** DATASET follows **

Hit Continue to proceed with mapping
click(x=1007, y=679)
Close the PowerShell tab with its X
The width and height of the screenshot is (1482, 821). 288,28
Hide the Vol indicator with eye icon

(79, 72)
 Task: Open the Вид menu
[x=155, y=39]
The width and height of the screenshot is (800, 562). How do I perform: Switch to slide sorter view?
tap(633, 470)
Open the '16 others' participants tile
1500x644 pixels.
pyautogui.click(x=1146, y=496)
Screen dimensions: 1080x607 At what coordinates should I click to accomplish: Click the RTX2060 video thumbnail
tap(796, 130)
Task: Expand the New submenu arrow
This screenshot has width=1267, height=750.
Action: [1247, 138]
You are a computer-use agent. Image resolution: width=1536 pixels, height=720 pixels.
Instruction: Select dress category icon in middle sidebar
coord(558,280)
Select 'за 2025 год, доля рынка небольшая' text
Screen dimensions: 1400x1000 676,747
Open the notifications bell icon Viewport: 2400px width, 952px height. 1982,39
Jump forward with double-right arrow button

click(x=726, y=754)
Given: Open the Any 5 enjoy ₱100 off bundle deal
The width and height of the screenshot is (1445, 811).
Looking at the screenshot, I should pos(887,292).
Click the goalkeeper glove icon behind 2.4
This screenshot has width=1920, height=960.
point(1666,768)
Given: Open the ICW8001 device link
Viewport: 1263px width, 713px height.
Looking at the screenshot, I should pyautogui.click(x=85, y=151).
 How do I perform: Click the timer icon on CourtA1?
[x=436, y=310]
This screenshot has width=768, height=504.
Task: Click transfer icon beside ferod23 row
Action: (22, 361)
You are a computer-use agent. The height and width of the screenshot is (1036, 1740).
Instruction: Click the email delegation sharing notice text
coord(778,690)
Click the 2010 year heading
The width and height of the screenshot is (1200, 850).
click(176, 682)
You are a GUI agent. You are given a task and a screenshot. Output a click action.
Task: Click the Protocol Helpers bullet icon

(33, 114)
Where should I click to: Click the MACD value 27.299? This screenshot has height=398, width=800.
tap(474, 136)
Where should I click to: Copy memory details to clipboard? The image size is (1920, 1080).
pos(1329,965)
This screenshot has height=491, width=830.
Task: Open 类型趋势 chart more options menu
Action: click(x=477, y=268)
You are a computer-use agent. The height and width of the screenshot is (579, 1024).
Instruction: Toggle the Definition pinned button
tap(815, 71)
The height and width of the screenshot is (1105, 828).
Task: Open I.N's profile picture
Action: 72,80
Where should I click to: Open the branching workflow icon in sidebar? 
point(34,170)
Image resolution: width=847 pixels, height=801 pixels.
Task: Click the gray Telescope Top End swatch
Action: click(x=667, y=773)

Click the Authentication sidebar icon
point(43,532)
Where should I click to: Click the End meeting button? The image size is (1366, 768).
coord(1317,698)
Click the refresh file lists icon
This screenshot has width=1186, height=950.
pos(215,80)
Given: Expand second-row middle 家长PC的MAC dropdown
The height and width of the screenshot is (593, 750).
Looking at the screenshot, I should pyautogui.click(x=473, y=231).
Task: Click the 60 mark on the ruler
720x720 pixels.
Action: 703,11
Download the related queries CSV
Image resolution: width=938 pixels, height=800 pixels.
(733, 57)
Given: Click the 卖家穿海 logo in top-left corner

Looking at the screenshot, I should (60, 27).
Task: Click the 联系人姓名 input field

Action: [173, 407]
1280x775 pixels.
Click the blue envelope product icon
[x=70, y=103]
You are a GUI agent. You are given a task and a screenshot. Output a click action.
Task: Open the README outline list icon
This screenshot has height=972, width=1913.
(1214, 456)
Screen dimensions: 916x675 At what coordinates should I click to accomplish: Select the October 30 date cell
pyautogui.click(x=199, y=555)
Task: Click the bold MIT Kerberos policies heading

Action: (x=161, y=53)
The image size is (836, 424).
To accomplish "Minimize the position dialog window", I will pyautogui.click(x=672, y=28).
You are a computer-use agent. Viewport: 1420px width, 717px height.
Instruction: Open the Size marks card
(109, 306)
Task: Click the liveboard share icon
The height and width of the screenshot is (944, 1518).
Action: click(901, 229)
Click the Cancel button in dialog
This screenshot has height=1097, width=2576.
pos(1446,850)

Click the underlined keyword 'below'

** End of DATASET **

▶ [PROBLEM TO SOLVE]
Reproduce exactly the lines above from the line with "Close the PowerShell tab with its X" to the line with "Task: Expand the New submenu arrow", including both, and add nothing.

▶ [WRITTEN SOLUTION]
Close the PowerShell tab with its X
The width and height of the screenshot is (1482, 821). 288,28
Hide the Vol indicator with eye icon

(79, 72)
 Task: Open the Вид menu
[x=155, y=39]
The width and height of the screenshot is (800, 562). How do I perform: Switch to slide sorter view?
tap(633, 470)
Open the '16 others' participants tile
1500x644 pixels.
pyautogui.click(x=1146, y=496)
Screen dimensions: 1080x607 At what coordinates should I click to accomplish: Click the RTX2060 video thumbnail
tap(796, 130)
Task: Expand the New submenu arrow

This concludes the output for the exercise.